Microlearning is one of the biggest trends in all of educational technology—and for good reason. When designed correctly, the short, bite-sized chunks of information provide ample opportunity for learning, skill development, and knowledge retention.
But what is microlearning? Microlearning is a learning strategy that offers short, task- or goal-oriented content that is focused on a specific topic, skill, or learning goal and presented in engaging and easily applicable ways, such as a short training video, an infographic, or a checklist of steps for solving a problem.
Science indicates that short, repetitive learning increases knowledge retention by reducing cognitive load and supporting natural memory formation. Microlearning is also designed for use during or directly before application, which helps connect the information to its intended purpose, improves skill development, and enforces behavioral adaptation.

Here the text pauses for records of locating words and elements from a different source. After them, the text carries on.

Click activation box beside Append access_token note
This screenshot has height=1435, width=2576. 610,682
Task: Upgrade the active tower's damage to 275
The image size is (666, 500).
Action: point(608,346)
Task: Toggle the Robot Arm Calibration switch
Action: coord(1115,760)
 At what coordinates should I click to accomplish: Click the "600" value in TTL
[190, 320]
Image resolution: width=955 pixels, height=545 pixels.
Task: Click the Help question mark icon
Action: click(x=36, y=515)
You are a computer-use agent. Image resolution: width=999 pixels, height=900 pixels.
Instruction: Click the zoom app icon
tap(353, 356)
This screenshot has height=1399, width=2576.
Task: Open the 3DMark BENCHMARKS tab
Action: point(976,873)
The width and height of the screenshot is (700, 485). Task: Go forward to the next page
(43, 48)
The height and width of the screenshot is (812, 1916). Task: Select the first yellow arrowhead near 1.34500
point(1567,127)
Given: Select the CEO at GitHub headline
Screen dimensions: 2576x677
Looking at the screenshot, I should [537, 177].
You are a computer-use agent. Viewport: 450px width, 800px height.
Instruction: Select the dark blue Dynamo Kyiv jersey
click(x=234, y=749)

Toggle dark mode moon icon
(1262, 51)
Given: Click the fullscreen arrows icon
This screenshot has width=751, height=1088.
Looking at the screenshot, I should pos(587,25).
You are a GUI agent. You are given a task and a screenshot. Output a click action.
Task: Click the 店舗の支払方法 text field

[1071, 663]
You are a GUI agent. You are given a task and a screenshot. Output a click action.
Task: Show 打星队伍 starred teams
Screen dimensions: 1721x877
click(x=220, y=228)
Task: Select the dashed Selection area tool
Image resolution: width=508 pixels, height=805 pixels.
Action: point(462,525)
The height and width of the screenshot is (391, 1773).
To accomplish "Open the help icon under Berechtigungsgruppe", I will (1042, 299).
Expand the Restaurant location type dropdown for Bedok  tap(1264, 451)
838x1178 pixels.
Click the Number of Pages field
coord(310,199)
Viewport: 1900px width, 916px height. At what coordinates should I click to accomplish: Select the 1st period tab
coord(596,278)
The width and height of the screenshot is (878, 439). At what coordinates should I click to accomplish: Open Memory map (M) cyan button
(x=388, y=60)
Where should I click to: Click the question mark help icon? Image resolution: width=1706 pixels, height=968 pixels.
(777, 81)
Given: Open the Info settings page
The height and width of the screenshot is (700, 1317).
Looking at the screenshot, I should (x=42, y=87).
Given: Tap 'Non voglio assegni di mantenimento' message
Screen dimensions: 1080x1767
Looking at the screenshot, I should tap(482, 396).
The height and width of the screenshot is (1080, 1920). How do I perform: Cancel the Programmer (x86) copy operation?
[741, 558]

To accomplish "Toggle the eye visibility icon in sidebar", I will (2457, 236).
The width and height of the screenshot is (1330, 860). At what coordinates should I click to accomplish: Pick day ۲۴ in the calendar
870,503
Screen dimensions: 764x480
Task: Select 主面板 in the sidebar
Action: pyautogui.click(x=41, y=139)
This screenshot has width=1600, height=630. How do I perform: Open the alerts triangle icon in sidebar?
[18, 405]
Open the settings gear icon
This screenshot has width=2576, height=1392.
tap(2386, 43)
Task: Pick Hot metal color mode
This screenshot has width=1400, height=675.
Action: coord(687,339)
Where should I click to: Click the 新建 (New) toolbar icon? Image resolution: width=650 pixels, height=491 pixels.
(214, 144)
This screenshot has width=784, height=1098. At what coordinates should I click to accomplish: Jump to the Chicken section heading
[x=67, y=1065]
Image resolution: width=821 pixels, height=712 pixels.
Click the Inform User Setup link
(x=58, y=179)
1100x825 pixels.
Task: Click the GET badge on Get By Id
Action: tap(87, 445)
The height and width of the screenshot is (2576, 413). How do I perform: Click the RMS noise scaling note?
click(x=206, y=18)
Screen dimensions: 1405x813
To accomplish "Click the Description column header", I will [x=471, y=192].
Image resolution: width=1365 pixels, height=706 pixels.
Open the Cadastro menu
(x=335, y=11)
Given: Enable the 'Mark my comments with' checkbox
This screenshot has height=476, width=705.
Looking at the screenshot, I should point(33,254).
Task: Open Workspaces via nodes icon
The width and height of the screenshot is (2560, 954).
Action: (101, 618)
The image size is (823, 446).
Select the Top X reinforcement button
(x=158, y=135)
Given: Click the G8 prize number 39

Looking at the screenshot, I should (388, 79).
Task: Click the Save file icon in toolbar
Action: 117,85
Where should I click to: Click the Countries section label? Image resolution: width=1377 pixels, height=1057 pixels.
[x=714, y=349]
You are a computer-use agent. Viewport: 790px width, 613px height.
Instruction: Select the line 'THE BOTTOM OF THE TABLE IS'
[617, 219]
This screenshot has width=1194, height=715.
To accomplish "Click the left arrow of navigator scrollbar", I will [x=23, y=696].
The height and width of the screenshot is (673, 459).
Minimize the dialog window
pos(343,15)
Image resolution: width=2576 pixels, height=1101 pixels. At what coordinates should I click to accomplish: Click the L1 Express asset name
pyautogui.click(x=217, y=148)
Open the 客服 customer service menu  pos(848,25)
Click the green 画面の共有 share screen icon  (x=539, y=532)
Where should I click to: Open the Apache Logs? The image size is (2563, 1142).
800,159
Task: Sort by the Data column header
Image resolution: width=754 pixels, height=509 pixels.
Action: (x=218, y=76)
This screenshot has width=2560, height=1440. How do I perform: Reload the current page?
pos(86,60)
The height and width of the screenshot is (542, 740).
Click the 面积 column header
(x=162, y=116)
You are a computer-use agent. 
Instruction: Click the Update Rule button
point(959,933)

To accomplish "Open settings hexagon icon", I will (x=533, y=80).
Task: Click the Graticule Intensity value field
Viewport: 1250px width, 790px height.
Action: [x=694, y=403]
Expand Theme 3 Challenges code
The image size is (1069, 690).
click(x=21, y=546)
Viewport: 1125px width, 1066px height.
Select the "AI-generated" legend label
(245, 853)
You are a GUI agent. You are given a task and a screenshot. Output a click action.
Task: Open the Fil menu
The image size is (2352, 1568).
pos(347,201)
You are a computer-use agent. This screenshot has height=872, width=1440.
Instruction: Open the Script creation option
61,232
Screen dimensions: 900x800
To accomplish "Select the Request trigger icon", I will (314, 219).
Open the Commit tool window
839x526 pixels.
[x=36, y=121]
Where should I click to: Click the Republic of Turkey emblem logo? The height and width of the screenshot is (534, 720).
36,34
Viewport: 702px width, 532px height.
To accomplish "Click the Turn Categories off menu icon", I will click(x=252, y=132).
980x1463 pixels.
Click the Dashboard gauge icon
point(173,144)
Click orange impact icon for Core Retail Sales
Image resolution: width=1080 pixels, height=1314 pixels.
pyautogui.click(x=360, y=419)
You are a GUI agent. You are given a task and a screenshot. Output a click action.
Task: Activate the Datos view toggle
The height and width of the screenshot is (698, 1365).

And with the increases in mobile technology allowing information to be accessible any time and anywhere, it’s no wonder microlearning is growing so rapidly.
But microlearning isn’t simply breaking traditional eLearning (or traditional learning, for that matter) into smaller lessons; it’s about creating engaging and interactive content that focuses on a specific task, topic or learning goal. So when designing microlearning content, make sure to adhere to these important steps:
Understand Your Audience
This should be step one in any educational setting. It’s impossible to structure lessons and learning objectives unless you understand who you’re teaching. Are you training first responders how to properly administer CPR? Could your sales team use a refresher course on key features before a sales pitch? Understanding your audience will not only dictate the learning objectives but also the type of content used to deliver the lesson.
Focus on a Single Learning Objective That Is Must-Need
The key to building great microlearning content is making sure that each piece of content focuses on a single, specific learning objective that bridges knowledge gaps for must-need knowledge. Must-need knowledge is knowledge that is vital to the task at hand rather than information that, while important, can be learned another time.
For example, if you need to replace your car battery, the microlearning lesson should focus only on the information necessary to complete the task and omit any information about what the battery does, how it works, and what other systems it’s connected to. That information can, and should, be linked to at the end of the lesson for the learner to go back and review at their leisure, but it should be avoided when building microlearning content.
Keep Content Under 10 Minutes
While there’s no hard rule on how long microlearning content should be, the general consensus is that it should be somewhere between 2 to 7 minutes but under 10. While exceptions exist, often times the reason content extends beyond the 10 minute mark is due to over-explaining or including too much irrelevant information. Creating great microlearning content requires the ability to edit information and be concise.
Utilize Multimedia Approaches
It’s been proven that people learn better when presented with words and graphics rather than words alone. Microlearning provides a great opportunity to utilize multimedia like videos, flashcards, games, and more to create engagement and facilitate deeper learning. When creating microlearning content, make sure to take advantage of this approach and avoid large chunks of text only.
Include Interactive and Collaborative Elements
In-app quizzes, chances to share your experiences, and gamification are great ways to include interactive and collaborative elements to any lesson for increased engagement, higher completion rates, and improved knowledge retention. As you put together your microlearning content, try to think of ways you could incorporate these elements. For example, if you’re training employees how to fill out an expense report, include a sample expense form for them to fill out at the end of the lesson.
Link to Other Relevant Content
One of the best ways to utilize microlearning is as a training/support tool. So it’s important to link to other relevant content at the end of microlearning lessons. This could mean linking to a relevant microlearning lesson or to other non-microlearning sources to gain a more information on the subject to create a more holistic understanding. For example, after watching a video tutorial on how to administer an insulin shot, the lesson could link to sources for more information about diabetes, insulin, and how to manage blood sugar levels for further learning when available.
Microlearning is an effective, cheap, and easily consumable educational strategy that is best for task- or goal-oriented learning, skill development, and training. But certain features must be included for microlearning to be successful. So make sure to plan ahead of time and remember these steps when creating microlearning content for your training/educational needs.